**Problem description**
Reproduce every one of the following entries verbatim, character for character.

**Extracted information**
'''
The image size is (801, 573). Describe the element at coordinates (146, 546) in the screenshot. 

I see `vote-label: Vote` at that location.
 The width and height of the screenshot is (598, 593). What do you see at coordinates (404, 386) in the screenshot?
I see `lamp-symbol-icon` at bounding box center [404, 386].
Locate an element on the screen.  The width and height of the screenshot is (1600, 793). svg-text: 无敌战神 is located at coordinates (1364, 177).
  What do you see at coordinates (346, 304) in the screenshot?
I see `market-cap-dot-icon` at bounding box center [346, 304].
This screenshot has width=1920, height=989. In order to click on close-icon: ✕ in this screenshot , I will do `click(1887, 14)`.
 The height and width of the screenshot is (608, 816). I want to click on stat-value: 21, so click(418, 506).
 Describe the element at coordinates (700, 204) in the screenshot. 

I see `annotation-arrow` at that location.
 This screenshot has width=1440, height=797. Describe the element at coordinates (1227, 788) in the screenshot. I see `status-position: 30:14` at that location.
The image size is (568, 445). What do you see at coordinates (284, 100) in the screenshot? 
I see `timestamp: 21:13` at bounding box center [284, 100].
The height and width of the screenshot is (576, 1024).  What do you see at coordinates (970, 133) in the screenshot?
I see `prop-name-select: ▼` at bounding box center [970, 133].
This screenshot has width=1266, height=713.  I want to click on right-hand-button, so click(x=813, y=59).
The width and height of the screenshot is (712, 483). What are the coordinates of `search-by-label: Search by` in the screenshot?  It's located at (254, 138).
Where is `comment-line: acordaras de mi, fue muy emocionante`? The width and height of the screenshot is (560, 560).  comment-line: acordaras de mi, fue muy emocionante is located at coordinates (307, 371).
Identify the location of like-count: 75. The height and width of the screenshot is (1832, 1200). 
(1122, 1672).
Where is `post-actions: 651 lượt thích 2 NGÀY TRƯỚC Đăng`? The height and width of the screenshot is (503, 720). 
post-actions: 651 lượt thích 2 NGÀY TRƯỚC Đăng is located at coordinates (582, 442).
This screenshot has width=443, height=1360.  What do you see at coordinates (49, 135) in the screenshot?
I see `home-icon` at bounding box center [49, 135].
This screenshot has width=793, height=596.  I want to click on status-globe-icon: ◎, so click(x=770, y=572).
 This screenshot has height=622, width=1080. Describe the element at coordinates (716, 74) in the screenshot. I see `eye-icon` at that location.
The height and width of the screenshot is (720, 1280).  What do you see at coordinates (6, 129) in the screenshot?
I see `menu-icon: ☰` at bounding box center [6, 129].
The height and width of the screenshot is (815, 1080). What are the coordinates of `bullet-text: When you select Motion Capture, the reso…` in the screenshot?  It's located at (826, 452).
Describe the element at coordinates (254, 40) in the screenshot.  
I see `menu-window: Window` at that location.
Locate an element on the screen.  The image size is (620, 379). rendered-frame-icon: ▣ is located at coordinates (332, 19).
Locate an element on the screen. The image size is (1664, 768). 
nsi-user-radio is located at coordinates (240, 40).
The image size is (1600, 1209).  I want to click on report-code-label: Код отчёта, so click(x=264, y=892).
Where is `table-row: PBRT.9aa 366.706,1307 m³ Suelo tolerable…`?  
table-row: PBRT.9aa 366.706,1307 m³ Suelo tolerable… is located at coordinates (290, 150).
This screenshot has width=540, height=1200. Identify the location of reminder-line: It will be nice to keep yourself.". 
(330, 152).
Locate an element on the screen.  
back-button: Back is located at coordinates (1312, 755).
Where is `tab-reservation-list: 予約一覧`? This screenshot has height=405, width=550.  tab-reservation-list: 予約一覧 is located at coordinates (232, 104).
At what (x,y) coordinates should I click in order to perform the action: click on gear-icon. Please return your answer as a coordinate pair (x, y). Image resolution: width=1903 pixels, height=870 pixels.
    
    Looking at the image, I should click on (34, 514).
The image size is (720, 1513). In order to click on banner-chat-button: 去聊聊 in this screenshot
'''
**Task response**
The image size is (801, 573). Describe the element at coordinates (146, 546) in the screenshot. 

I see `vote-label: Vote` at that location.
 The width and height of the screenshot is (598, 593). What do you see at coordinates (404, 386) in the screenshot?
I see `lamp-symbol-icon` at bounding box center [404, 386].
Locate an element on the screen.  The width and height of the screenshot is (1600, 793). svg-text: 无敌战神 is located at coordinates (1364, 177).
  What do you see at coordinates (346, 304) in the screenshot?
I see `market-cap-dot-icon` at bounding box center [346, 304].
This screenshot has width=1920, height=989. In order to click on close-icon: ✕ in this screenshot , I will do `click(1887, 14)`.
 The height and width of the screenshot is (608, 816). I want to click on stat-value: 21, so click(418, 506).
 Describe the element at coordinates (700, 204) in the screenshot. 

I see `annotation-arrow` at that location.
 This screenshot has width=1440, height=797. Describe the element at coordinates (1227, 788) in the screenshot. I see `status-position: 30:14` at that location.
The image size is (568, 445). What do you see at coordinates (284, 100) in the screenshot? 
I see `timestamp: 21:13` at bounding box center [284, 100].
The height and width of the screenshot is (576, 1024).  What do you see at coordinates (970, 133) in the screenshot?
I see `prop-name-select: ▼` at bounding box center [970, 133].
This screenshot has width=1266, height=713.  I want to click on right-hand-button, so click(x=813, y=59).
The width and height of the screenshot is (712, 483). What are the coordinates of `search-by-label: Search by` in the screenshot?  It's located at (254, 138).
Where is `comment-line: acordaras de mi, fue muy emocionante`? The width and height of the screenshot is (560, 560).  comment-line: acordaras de mi, fue muy emocionante is located at coordinates (307, 371).
Identify the location of like-count: 75. The height and width of the screenshot is (1832, 1200). 
(1122, 1672).
Where is `post-actions: 651 lượt thích 2 NGÀY TRƯỚC Đăng`? The height and width of the screenshot is (503, 720). 
post-actions: 651 lượt thích 2 NGÀY TRƯỚC Đăng is located at coordinates (582, 442).
This screenshot has width=443, height=1360.  What do you see at coordinates (49, 135) in the screenshot?
I see `home-icon` at bounding box center [49, 135].
This screenshot has width=793, height=596.  I want to click on status-globe-icon: ◎, so click(x=770, y=572).
 This screenshot has height=622, width=1080. Describe the element at coordinates (716, 74) in the screenshot. I see `eye-icon` at that location.
The height and width of the screenshot is (720, 1280).  What do you see at coordinates (6, 129) in the screenshot?
I see `menu-icon: ☰` at bounding box center [6, 129].
The height and width of the screenshot is (815, 1080). What are the coordinates of `bullet-text: When you select Motion Capture, the reso…` in the screenshot?  It's located at (826, 452).
Describe the element at coordinates (254, 40) in the screenshot.  
I see `menu-window: Window` at that location.
Locate an element on the screen.  The image size is (620, 379). rendered-frame-icon: ▣ is located at coordinates (332, 19).
Locate an element on the screen. The image size is (1664, 768). 
nsi-user-radio is located at coordinates (240, 40).
The image size is (1600, 1209).  I want to click on report-code-label: Код отчёта, so click(x=264, y=892).
Where is `table-row: PBRT.9aa 366.706,1307 m³ Suelo tolerable…`?  
table-row: PBRT.9aa 366.706,1307 m³ Suelo tolerable… is located at coordinates (290, 150).
This screenshot has width=540, height=1200. Identify the location of reminder-line: It will be nice to keep yourself.". 
(330, 152).
Locate an element on the screen.  
back-button: Back is located at coordinates (1312, 755).
Where is `tab-reservation-list: 予約一覧`? This screenshot has height=405, width=550.  tab-reservation-list: 予約一覧 is located at coordinates (232, 104).
At what (x,y) coordinates should I click in order to perform the action: click on gear-icon. Please return your answer as a coordinate pair (x, y). Image resolution: width=1903 pixels, height=870 pixels.
    
    Looking at the image, I should click on (34, 514).
The image size is (720, 1513). In order to click on banner-chat-button: 去聊聊 in this screenshot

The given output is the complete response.